Objective Myeloma protein is a unique tumor antigen that can be used to devise tumor-specific vaccination strategies. As dendritic cells (DCs) are extremely potent at inducing T-cell responses, clinical protocols have been designed using myeloma protein–pulsed DCs to elicit anti-tumor cell responses in vivo. To optimize antigen pulsing of DCs, we investigated mechanisms of antigen uptake and evaluated various laboratory parameters including class of myeloma protein, antigen exposure time, and DC maturational stage. Materials and Methods DCs were generated by culturing peripheral blood stem cells from myeloma patients in granulocyte-macrophage colony-stimulating factor (GM-CSF) and interleukin-4 (IL-4). Myeloma proteins were labeled with fluorescein isothiocyanate (FITC) and internalization of protein by DCs was measured by flow cytometry. Results IgG, IgA, and free-κ light chain myeloma proteins were all rapidly internalized by DCs in a time-dependent fashion. Maturation of DCs with tumor necrosis factor-α (TNF-α) resulted in diminished uptake.

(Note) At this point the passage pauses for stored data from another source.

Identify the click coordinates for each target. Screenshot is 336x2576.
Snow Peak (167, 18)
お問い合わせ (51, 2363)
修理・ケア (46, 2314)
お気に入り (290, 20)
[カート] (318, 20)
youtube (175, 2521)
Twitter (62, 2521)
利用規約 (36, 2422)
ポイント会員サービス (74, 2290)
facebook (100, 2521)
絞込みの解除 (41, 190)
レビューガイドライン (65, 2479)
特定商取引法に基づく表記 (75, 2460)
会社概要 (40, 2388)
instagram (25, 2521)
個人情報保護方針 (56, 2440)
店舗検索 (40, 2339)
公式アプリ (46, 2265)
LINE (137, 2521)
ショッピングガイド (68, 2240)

Endocytosis of myeloma protein by DCs was primarily mediated by fluid-phase macropinocytosis based on morphology, nonsaturable uptake kinetics, and sensitivity to drugs that inhibit membrane ruffling. Pulse-chase experiments revealed that the majority of internalized myeloma protein disappeared within 4 hours but was retained in the presence of chloroquine, indicating antigen processing had occurred. Conclusion Cultured DCs from myeloma patients are functional and can efficiently endocytose different classes of myeloma protein by the mechanism of macropinocytosis. This demonstrates the feasibility of using all classes of myeloma protein for producing DC vaccines, and defines culture conditions for optimizing antigen loading of DCs for induction of anti-myeloma responses.